▶ _Source data_

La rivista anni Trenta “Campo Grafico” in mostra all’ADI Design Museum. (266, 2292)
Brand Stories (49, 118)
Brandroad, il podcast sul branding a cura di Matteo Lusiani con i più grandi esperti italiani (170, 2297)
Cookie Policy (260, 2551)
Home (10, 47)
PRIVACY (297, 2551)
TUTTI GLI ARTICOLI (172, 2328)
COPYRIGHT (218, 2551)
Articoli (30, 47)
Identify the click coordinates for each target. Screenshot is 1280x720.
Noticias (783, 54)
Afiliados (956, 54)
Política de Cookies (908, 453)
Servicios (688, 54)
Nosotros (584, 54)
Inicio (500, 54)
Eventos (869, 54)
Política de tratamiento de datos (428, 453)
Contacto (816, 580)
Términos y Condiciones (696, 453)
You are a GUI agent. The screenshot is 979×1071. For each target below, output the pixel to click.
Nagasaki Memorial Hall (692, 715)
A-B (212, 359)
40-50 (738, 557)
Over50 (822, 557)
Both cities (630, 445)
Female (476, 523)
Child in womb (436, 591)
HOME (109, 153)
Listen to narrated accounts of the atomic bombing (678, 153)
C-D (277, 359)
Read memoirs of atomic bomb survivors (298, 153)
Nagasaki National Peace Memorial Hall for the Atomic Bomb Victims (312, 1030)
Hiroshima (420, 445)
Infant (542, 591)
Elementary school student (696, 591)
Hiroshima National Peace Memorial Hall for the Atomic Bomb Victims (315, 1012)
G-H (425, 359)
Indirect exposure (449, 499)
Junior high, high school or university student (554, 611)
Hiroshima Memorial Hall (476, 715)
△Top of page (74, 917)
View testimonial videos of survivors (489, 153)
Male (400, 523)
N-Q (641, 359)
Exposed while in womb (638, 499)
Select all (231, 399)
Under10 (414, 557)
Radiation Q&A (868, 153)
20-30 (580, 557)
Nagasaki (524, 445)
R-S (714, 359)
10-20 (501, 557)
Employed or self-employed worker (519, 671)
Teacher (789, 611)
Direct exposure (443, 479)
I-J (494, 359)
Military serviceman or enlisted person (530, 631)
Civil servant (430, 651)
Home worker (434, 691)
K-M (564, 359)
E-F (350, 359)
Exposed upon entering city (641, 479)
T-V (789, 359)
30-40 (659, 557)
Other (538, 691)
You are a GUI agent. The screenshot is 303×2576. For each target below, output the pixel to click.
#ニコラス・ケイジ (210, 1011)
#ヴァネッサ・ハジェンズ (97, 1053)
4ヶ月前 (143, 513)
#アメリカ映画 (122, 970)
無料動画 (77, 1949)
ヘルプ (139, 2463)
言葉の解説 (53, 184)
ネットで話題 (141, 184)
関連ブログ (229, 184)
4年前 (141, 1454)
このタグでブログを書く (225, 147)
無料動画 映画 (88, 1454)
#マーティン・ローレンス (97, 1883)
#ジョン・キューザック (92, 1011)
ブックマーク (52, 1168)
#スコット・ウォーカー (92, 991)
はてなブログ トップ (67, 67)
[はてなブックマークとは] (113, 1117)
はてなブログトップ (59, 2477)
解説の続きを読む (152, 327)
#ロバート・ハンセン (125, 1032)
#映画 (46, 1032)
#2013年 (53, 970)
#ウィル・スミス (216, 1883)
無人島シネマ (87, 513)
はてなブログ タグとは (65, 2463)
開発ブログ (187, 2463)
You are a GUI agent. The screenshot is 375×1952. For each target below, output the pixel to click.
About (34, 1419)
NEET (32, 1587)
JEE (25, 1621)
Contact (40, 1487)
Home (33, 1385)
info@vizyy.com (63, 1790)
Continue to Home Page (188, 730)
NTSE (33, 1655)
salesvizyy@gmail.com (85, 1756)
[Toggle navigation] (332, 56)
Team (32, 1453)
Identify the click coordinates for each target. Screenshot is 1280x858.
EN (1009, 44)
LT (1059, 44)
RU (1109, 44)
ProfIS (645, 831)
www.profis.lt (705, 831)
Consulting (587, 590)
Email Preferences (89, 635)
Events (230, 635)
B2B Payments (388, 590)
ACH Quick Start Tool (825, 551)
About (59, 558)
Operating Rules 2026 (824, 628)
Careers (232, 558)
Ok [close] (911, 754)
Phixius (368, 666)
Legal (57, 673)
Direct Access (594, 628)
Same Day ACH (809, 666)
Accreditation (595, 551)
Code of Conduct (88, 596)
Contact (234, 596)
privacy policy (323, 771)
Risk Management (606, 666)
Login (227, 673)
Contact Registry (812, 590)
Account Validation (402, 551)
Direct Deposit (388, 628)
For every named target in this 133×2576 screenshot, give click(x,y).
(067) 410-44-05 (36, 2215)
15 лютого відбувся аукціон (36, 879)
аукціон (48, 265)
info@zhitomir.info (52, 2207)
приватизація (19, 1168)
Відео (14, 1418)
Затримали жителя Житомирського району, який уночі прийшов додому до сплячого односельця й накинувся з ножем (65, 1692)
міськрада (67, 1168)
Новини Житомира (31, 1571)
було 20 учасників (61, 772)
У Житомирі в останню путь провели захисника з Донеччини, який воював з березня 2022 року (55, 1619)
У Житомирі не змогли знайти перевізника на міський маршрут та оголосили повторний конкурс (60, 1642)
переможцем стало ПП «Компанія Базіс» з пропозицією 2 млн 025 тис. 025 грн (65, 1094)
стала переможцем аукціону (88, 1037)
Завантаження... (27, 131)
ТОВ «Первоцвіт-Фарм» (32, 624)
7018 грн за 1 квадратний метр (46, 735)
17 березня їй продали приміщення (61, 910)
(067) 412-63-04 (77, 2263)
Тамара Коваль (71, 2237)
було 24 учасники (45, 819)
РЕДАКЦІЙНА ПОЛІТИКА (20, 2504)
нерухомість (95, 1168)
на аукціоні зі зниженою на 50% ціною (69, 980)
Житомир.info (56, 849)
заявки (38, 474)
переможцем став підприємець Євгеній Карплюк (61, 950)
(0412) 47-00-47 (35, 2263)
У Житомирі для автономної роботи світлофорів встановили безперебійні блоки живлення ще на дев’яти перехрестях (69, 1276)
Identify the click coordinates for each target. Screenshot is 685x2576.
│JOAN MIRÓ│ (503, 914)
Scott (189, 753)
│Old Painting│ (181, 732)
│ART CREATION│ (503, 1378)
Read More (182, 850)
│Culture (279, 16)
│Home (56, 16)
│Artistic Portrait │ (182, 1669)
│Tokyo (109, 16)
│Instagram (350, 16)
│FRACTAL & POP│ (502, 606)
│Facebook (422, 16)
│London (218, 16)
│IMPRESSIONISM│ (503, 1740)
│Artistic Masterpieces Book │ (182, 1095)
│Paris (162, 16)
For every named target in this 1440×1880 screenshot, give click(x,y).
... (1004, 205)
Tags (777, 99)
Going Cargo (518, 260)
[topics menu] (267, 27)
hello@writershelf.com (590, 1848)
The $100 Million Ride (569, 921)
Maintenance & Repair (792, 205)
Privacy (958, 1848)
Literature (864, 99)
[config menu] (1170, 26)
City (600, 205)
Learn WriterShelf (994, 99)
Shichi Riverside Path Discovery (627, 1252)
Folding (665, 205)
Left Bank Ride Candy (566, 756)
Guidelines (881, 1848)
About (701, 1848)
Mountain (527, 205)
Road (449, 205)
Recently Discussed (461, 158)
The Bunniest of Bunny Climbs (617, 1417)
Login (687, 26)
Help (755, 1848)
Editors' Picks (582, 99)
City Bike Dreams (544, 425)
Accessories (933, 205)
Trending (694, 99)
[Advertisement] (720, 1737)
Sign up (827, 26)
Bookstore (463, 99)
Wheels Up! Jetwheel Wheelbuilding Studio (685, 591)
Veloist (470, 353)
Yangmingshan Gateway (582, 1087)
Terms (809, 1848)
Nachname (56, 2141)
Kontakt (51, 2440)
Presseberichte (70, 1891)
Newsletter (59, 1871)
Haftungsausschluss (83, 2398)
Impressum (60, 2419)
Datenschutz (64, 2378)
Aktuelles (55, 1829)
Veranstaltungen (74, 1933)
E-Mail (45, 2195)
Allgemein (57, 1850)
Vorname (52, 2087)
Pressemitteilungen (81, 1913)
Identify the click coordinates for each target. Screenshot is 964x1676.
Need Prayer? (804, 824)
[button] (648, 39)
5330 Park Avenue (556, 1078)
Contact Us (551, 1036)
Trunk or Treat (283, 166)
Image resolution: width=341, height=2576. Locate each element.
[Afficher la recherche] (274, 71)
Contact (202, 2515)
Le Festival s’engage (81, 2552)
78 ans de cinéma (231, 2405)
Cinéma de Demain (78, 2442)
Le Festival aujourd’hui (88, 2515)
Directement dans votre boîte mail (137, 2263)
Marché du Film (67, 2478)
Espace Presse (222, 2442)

▶ _Aim_
Please count the lines of the records above that contain the string "Artistic" with the same capitalization, and reply with the number alone.

▶ _Exercise answer_
2